Yields 6 to 8 servings
1 lb [455 g] cavatappi pasta or any preferred tube pasta
6 Tbsp [170 g] unsalted butter
4 oz. [115g] spicy napa cabbage kimchi, chopped into 1-inch pieces (a beginner’s portion of kimchi! Feel free to add more to your liking!)
2 Tbsp all-purpose flour
2 cups [480 ml] whole milk
1 tsp kosher salt
½ tsp white pepper
¼ tsp mustard powder
¼ tsp smoked paprika
1 lb [455 g] extra sharp cheddar cheese, grated
8 oz. [230 g] gruyere cheese, grated
¼ cup [20 g] grated pecorino cheese
¼ cup [60 ml] 2% Greek yogurt, crumbled bacon & chopped scallions (optional)
Crumbled cooked bacon, for garnish (optional)
Chopped green onions, for garnish (optional)
Cook the pasta according to the package instructions until al dente. Before straining the pasta, carefully measure and reserve 5 Tbsp [75 ml] of the pasta water. Drain the pasta completely and set aside.

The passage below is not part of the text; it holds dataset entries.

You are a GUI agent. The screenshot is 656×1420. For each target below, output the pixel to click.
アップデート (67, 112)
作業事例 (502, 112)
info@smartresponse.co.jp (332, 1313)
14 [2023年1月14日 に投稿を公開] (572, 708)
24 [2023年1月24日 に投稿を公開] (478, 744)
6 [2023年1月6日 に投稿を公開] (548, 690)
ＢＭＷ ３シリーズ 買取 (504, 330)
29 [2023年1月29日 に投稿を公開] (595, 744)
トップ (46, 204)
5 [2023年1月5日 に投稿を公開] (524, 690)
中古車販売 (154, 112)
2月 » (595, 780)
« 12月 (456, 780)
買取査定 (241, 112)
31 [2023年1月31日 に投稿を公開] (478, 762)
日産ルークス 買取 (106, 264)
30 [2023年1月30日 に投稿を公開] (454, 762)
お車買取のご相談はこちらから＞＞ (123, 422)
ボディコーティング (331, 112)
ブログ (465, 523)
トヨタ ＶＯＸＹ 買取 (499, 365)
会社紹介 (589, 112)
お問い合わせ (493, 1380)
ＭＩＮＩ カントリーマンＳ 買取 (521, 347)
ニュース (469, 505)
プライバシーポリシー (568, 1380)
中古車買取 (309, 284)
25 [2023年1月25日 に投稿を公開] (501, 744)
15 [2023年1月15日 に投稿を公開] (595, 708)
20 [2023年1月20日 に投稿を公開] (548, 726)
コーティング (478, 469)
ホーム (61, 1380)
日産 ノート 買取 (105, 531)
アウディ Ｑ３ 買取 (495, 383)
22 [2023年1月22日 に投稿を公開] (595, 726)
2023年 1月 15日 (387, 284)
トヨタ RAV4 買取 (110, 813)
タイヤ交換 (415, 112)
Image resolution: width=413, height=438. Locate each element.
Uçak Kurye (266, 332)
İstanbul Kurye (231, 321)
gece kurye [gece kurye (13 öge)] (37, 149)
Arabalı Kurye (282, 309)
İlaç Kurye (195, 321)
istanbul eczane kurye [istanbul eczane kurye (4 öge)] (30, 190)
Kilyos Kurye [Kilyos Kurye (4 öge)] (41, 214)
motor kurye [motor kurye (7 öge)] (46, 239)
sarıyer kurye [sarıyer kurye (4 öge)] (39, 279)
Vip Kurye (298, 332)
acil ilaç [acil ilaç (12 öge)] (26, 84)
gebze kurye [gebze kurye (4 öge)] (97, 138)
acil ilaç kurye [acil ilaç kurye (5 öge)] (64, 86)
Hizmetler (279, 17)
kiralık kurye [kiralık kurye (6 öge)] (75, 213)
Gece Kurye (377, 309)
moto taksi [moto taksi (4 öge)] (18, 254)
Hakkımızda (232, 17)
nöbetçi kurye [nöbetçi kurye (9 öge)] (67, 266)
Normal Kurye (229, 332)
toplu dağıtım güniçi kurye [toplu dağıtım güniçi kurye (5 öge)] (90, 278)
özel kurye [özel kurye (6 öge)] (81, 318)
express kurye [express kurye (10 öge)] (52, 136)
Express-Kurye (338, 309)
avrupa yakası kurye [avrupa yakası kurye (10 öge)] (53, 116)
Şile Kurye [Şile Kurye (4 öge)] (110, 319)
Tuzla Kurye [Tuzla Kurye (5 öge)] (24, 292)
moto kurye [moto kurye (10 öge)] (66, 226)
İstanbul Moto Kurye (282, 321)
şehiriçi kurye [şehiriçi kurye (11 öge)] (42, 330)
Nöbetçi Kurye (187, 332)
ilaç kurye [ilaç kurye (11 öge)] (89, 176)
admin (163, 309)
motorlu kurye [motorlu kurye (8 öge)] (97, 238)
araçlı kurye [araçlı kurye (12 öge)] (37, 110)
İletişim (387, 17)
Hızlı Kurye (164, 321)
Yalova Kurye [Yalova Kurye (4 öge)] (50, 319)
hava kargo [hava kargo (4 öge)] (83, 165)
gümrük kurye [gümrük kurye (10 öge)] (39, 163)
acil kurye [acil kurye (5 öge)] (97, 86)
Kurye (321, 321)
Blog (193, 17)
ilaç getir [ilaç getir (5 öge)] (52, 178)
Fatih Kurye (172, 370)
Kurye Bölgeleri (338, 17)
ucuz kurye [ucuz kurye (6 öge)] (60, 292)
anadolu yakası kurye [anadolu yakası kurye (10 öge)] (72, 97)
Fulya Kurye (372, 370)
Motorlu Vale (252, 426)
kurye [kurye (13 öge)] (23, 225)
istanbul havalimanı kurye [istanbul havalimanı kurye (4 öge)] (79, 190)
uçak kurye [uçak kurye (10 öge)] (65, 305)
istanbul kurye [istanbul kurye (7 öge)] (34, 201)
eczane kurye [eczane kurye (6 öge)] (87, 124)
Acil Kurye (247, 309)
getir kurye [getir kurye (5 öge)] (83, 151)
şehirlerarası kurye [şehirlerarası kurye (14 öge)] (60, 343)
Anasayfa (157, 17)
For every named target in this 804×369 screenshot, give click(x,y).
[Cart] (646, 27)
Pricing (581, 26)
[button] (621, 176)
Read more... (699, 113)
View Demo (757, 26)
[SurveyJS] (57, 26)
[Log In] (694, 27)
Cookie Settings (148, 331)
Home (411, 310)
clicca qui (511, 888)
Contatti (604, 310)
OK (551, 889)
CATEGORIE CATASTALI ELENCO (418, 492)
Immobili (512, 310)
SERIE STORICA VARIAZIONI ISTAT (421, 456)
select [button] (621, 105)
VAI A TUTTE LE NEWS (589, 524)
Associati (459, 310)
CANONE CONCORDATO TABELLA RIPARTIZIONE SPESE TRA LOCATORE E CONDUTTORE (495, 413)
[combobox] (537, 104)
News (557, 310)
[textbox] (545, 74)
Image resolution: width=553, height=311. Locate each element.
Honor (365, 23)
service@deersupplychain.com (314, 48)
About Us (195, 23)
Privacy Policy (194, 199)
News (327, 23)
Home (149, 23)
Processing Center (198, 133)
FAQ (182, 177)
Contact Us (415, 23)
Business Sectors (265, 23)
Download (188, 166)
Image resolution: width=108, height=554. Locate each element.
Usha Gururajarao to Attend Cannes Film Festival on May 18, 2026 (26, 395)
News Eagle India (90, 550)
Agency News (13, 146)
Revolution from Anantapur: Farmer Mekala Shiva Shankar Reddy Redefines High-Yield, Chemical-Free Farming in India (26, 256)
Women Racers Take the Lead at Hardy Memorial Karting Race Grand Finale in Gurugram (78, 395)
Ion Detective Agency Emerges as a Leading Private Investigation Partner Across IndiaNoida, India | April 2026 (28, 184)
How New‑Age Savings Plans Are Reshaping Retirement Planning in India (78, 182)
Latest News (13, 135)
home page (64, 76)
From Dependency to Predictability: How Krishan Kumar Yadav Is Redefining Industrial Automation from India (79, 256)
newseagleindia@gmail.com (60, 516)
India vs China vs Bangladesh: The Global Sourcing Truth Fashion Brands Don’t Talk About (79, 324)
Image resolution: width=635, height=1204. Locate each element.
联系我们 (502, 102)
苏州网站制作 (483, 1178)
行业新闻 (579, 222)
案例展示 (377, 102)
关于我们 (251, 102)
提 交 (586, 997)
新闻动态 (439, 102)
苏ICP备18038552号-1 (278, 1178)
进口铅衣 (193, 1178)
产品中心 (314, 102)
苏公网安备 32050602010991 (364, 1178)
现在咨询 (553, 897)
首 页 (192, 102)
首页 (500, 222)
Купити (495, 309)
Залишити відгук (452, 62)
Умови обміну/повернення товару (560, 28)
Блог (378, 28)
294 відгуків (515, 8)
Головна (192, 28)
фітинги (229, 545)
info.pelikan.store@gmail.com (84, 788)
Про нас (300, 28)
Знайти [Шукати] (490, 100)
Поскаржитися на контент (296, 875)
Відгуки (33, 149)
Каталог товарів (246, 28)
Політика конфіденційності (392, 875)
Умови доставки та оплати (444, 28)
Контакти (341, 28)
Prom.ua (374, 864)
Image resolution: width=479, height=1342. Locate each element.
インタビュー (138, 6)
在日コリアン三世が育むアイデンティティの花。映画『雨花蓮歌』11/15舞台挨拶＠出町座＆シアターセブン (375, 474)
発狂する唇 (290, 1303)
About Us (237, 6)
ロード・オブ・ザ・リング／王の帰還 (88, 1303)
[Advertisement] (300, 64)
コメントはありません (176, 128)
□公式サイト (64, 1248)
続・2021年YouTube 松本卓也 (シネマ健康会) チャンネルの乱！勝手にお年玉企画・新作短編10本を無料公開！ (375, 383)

In a 5-qt. [4.7 L] pot over medium-high heat, melt the butter, tilting the pot to coat the bottom. Let it heat for about 1 minute. Add the chopped kimchi and saute’ for about 5 to 7 minutes, or until the cabbage has softened and the liquid has reduced by about half.
Add in the flour, and whisking it with the kimchi until completely combined to create a roux.
Gradually add in the milk, whisking constantly. Turn the heat to low and continue whisking, occasionally gently scraping up the sticky bits at the bottom of the pot with the whisk.
Add the salt, white pepper, mustard powder, and smoked paprika, and continue whisking for about 3 minutes or until the sauce thickens.
Gradually add the cheddar, gruyere, and pecorino cheeses and stir with a wooden spoon until they all have melted into the sauce, and the sauce texture is smooth.
Gradually fold the cooked pasta into the sauce until combined. Add the reserved pasta water to ensure the pasta bonds with the kimchi sauce, and to thin out the sauce’s consistency. Turn off the heat.
Remove from the heat and mix in the yogurt (if using; it adds a bit of tanginess). Garnish with bacon crumbles (if using) and green onions (if using).
Serve hot. Store any leftovers in an airtight container in the refrigerator for up to 5 days. To reheat in the microwave, place the kimchi mac in a microwave-safe bowl and heat on high for 1 minute. To reheat on the stove, place the kimchi mac in a pot or skillet with a generous splash of milk over medium-low heat, breaking it up and stirring with a wooden spoon. It tastes even better the next day!
This sounds dreamy! I also have a Korean background so I make my own kimchi and use it in so many dishes - but never in mac and cheese. 🤯 That will be remedied this weekend!
Love love love the sound of this. Kimchi is one of my favourite pickles - I always have a jar in the fridge and they never last long! And dang, Kimchi Mac and Cheese sounds outrageously good. And it is true, sautéing Kimchi changes its flavour profile in a really interesting way - I love making Kimchi fried rice for example.